En dehors de la ville, du côté ouest, la tradition n’indique aucun monument ; au nord, les habitants en citent un, la résidence de Preacan, qui est à peu de distance de l’angle nord-est ; l’accès en est facile, dit-on, par le côté est ; arrivée par la face ouest, nous n’avons pu trouver aucun sentier pour y pénétrer. Sur cette dernière face, est une belle porte sommée de trois tours et précédée d’un pont orné de géants semblables à ceux de la porte ouest de la ville, mais plus petits.

À l’est de la ville, sont les édifices de Takeo, de TaProhm et d’Ekdey.

Takeo[1]ou Ponteay Keo (Ponteay ou Bonteay signifie forteresse, résidence) est un puissant édifice à cinq terrasses rectangulaires. La terrasse inférieure est revêtue en pierre de Bien-hoa et mesure environ 90 mètres sur le côté de sa base. Les autres terrasses sont revêtues en grès. Une galerie couverte règne tout autour du second étage. Le plateau supérieur, qui est à 18 mètres au-dessus du sol et qui a 40 mètres environ de côté, supporte une tour centrale d’une trentaine de mètres de hauteur, et quatre autres tours plus petites.
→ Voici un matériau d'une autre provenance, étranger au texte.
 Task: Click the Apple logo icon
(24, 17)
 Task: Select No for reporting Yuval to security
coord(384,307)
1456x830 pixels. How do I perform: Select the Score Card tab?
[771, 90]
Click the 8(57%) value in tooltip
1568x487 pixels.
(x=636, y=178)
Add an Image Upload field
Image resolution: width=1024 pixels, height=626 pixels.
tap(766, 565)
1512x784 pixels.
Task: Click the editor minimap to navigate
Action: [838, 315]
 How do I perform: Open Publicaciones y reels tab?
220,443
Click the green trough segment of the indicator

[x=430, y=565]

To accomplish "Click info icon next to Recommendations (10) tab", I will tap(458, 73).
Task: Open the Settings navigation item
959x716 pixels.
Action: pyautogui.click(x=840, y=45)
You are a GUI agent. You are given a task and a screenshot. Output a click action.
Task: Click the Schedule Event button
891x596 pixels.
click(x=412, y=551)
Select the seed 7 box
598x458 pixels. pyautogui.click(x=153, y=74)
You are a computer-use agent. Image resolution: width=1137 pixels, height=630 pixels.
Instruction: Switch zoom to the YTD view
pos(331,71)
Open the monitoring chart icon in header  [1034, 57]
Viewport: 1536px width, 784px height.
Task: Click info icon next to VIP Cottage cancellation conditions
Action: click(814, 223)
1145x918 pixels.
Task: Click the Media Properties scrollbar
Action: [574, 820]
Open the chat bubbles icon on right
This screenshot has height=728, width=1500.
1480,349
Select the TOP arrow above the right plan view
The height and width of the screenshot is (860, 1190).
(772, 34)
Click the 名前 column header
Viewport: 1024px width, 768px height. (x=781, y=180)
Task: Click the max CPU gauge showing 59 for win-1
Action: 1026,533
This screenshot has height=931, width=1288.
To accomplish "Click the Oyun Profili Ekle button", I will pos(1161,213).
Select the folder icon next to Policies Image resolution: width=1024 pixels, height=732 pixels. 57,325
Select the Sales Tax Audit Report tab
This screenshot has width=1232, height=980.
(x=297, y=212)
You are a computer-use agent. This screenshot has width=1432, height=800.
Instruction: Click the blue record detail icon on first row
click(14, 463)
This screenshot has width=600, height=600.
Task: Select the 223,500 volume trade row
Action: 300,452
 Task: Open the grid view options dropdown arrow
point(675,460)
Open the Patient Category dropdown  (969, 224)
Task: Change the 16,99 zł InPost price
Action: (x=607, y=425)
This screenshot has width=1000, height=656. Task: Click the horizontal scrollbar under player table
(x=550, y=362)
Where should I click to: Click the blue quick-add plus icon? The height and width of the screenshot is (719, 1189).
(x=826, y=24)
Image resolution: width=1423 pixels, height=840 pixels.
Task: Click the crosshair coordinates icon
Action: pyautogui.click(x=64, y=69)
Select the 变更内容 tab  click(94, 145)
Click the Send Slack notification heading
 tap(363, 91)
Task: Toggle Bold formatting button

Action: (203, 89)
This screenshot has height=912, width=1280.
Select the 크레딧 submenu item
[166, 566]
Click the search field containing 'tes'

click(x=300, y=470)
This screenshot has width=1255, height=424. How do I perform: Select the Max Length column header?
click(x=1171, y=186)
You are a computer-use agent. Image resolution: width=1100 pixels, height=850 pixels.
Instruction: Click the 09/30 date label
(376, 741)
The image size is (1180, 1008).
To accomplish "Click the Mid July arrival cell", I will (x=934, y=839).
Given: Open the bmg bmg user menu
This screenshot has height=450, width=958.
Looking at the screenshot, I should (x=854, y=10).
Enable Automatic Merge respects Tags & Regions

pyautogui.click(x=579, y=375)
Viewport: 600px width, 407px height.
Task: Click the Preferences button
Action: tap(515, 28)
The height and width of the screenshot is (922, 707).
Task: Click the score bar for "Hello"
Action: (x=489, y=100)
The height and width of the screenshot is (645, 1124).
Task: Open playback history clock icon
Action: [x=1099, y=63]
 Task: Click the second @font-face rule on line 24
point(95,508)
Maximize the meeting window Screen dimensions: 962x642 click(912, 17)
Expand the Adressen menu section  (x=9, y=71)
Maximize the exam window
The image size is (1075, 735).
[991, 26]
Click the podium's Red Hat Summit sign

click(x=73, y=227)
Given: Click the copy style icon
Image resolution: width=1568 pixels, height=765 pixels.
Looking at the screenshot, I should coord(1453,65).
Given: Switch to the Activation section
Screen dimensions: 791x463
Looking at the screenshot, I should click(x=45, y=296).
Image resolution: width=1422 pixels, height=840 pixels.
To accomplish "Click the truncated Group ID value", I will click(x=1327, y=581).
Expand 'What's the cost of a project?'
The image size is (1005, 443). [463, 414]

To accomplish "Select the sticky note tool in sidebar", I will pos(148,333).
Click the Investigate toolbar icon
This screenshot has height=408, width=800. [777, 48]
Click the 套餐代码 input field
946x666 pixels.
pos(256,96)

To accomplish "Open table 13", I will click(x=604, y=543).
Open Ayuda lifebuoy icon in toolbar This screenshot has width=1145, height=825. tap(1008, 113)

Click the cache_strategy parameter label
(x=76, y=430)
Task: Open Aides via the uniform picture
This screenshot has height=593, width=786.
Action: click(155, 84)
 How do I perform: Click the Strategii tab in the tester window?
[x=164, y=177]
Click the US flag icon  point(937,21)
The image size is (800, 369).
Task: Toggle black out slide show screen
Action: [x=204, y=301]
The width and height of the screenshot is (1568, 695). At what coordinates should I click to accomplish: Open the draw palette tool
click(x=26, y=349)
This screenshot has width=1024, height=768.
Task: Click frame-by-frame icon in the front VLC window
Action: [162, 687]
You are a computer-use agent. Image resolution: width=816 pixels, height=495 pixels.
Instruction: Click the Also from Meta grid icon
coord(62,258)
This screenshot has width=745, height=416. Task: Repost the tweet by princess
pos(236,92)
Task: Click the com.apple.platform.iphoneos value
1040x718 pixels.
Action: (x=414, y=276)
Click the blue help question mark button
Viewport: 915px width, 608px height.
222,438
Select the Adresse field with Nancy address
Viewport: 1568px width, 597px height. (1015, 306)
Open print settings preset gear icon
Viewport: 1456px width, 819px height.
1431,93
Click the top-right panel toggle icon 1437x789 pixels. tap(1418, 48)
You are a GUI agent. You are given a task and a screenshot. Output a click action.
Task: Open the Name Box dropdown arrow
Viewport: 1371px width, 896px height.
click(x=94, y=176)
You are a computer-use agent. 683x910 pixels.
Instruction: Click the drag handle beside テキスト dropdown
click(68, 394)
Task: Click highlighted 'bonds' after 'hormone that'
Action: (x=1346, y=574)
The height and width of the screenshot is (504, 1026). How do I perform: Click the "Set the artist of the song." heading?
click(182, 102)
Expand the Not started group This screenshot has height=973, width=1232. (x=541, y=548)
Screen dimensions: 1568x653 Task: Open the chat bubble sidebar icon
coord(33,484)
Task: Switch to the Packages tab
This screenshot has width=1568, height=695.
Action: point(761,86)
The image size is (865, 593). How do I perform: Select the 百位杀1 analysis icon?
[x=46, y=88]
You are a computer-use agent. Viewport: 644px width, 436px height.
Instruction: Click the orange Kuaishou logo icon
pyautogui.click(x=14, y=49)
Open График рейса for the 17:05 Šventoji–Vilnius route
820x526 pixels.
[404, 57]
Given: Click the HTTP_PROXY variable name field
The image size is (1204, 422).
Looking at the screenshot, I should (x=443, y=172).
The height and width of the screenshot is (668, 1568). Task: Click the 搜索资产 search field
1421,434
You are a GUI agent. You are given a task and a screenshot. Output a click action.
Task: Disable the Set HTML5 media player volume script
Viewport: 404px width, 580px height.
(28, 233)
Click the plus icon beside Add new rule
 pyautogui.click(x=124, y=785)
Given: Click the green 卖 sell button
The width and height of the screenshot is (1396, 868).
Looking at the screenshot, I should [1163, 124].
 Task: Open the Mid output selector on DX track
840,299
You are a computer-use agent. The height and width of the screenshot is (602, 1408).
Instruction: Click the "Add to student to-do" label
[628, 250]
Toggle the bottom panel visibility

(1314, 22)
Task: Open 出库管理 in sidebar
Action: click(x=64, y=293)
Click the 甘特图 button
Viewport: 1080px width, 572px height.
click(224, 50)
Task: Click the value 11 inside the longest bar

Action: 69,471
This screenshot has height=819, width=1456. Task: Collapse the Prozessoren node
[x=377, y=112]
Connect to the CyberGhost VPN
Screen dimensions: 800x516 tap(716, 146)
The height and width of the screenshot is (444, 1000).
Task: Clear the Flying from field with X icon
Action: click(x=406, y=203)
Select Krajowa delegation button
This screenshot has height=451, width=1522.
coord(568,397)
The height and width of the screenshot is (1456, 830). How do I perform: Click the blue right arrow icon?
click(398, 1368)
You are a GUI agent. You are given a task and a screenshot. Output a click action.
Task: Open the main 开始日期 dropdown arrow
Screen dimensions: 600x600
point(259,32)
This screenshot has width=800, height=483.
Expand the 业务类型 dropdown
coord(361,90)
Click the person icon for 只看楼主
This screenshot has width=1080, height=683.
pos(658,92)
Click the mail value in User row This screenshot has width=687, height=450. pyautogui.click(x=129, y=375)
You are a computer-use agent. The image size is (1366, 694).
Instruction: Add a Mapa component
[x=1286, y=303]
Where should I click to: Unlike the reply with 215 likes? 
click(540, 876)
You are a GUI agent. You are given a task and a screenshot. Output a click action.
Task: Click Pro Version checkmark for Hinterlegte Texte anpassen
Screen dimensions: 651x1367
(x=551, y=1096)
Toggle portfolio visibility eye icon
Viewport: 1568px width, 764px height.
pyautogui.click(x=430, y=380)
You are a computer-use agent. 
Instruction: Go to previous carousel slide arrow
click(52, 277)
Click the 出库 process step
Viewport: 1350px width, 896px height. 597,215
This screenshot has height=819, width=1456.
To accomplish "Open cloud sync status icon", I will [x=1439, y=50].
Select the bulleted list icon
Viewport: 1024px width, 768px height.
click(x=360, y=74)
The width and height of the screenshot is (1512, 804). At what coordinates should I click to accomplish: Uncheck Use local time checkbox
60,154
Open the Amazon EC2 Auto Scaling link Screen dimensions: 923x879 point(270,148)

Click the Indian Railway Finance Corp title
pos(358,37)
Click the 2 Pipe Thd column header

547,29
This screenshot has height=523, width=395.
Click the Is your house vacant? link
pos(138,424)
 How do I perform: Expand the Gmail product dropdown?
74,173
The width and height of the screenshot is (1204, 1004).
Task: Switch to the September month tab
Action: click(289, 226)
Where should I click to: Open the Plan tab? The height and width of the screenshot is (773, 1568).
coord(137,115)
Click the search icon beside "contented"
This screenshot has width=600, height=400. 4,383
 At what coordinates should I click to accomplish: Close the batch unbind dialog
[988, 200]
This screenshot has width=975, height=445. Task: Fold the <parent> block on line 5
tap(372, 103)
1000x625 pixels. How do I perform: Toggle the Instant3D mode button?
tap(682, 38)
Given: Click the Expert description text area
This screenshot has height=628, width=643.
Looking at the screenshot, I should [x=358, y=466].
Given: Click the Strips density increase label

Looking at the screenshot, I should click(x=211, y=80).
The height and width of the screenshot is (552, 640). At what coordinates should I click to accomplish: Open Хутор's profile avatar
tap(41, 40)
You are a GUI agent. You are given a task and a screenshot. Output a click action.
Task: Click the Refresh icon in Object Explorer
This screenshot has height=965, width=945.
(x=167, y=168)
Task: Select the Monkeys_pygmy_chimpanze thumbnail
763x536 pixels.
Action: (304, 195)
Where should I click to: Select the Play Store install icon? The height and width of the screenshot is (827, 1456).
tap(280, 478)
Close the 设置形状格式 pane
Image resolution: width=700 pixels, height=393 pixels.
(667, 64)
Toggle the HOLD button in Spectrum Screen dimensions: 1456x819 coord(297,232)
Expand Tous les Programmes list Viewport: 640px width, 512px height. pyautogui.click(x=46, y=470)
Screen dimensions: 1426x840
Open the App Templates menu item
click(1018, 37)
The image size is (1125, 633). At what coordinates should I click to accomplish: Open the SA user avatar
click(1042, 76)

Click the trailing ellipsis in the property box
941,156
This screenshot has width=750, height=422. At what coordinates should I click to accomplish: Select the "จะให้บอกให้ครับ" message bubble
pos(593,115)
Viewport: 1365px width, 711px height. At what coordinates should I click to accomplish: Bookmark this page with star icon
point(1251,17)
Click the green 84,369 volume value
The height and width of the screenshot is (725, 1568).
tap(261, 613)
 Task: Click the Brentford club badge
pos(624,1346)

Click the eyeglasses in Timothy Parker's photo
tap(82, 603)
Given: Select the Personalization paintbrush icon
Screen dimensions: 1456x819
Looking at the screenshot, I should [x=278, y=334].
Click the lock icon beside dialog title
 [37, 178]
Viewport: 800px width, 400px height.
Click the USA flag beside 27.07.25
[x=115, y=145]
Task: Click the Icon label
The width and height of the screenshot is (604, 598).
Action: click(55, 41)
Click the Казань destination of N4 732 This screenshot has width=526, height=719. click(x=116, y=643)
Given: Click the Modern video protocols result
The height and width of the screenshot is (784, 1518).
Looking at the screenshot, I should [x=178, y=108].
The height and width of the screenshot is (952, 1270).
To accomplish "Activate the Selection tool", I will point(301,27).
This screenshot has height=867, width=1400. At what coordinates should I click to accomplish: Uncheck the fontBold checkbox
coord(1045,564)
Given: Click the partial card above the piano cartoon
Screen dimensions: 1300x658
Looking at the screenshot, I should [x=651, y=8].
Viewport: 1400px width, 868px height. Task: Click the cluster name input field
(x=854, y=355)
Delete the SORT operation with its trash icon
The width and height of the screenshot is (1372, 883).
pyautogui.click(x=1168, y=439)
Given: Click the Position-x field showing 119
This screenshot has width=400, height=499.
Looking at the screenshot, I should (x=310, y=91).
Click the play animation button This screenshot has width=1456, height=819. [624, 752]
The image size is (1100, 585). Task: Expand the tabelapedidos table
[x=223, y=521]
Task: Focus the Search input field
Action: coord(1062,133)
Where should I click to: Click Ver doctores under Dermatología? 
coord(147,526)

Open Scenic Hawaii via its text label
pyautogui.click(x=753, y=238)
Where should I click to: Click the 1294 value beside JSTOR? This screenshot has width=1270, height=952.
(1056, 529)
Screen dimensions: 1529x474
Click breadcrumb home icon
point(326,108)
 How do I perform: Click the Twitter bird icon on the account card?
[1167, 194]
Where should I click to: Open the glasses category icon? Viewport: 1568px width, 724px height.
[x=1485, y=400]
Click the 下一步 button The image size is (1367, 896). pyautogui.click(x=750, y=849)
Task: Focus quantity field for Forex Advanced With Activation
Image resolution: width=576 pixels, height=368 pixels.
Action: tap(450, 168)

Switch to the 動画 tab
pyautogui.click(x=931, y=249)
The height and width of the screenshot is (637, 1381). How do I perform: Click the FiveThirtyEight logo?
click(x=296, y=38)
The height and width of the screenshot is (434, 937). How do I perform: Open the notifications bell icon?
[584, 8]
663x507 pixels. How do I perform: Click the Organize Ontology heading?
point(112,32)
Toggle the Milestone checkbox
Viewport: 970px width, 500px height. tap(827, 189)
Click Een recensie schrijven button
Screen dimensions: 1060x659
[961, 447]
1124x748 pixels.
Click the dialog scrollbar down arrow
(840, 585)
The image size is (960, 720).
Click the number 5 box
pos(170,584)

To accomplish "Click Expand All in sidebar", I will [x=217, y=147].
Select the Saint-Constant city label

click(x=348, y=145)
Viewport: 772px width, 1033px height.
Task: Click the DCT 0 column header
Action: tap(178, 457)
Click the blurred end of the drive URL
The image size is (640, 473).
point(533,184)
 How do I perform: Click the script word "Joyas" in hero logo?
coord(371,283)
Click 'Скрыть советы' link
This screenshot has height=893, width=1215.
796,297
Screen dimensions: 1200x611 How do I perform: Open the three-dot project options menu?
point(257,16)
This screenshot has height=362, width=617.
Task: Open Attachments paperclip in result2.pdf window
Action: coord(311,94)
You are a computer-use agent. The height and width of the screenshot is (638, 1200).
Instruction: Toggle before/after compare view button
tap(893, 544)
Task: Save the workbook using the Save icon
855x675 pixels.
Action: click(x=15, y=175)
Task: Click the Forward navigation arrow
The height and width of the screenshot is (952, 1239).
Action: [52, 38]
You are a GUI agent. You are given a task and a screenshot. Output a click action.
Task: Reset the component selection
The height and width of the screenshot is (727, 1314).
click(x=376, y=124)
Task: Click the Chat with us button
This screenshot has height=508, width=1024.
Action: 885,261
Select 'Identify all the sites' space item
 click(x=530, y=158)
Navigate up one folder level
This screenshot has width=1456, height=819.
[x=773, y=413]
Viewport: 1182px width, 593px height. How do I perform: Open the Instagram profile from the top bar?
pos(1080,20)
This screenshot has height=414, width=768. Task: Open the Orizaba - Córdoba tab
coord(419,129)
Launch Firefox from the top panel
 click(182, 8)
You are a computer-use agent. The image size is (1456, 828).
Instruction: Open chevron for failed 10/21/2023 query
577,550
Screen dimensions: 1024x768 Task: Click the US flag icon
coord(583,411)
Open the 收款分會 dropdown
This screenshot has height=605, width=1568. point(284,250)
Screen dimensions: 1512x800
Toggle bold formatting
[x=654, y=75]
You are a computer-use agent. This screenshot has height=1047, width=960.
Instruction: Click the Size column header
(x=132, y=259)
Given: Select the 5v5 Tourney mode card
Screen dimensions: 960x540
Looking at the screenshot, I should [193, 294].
Ces tours sont d’une architecture sévère, très-sobre d’ornements. Le monument tout entier porte l’empreinte de la force. Les moulures des terrasses ont plus de relief que celles de Bakheng. Peut-être Takeo n’a-t-il pas été entièrement terminé. Le nom de cet édifice indique qu’il a dû contenir une de ces fameuses statues du Bouddha en pierre précieuse, qui ont donné lieu à tant de légendes en Indo-Chine, et dont nous aurons à parler à propos de l’histoire du Cambodge.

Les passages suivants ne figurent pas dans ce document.